As it turns out, not only has Davis filled that role vacated by Hochevar’s injury, but he has done so in a truly dominating fashion. While a lot of focus has been placed upon his incredible strikeout rate, as Davis has struck out 13.8 batters per nine innings heading into Friday’s outing, he has been truly remarkable in virtually every category this season.
Lately, Wade Davis has started to receive attention for his incredible ERA as well. Entering Friday night, Davis had posted a 0.81 ERA, having allowed only one run in his last 46 innings dating back to April 26th. For almost four months, Davis has posted an unbelievable ERA of 0.20. Even with his “struggles” at the start of the season, Davis has an ERA+ of 497, which currently ranks sixth all time for pitchers who have a minimum of 50 innings in a season.
Fueling that impressive stretch for Davis is the fact that, even when the opposition is making contact, they are not doing much. For the season, Davis has allowed a mere 28 hits, with just one extra base hit, a pinch hit double by Kurt Suzuki on July 31st. In an era when home runs are the norm, Davis has not allowed a single longball on the season. Of all the impressive feats Davis has performed this season, his ability to keep opponents from getting extra base hits may be the most stunning.
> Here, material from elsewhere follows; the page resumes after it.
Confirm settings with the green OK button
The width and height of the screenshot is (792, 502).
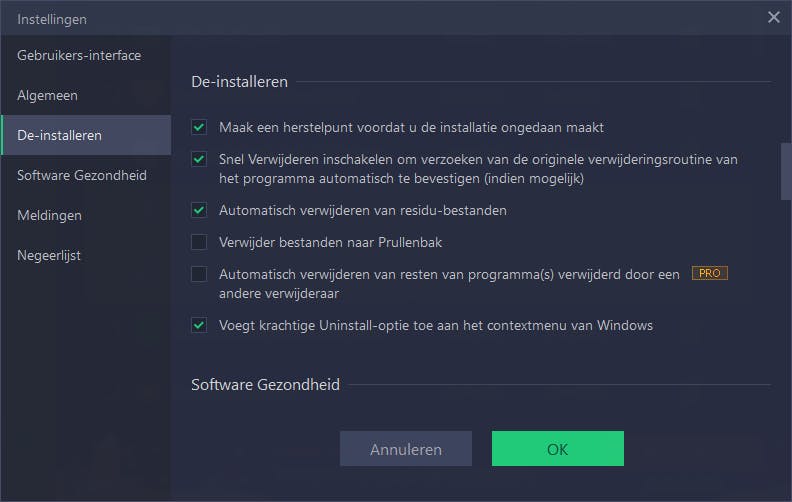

Wade Davis still has a lot of work to do if he is to catch up to Fernando Rodney, who posted a 0.60 ERA in 2012, good enough for an ERA+ of 641. To surpass that mark, Davis would need to pitch another 18.2 scoreless innings, or innings in which he did not give up an earned run, for the rest of the year. Considering that Davis has already put together two scoreless inning streaks of over 20 innings this season, that mark may not be out of the realm of possibility.
If the season was to end today, Wade Davis would still have put together one of the best seasons for a pitcher in baseball history. However, if Davis continues to dominate as he has over the past four months, he could be on the verge of a truly historic season.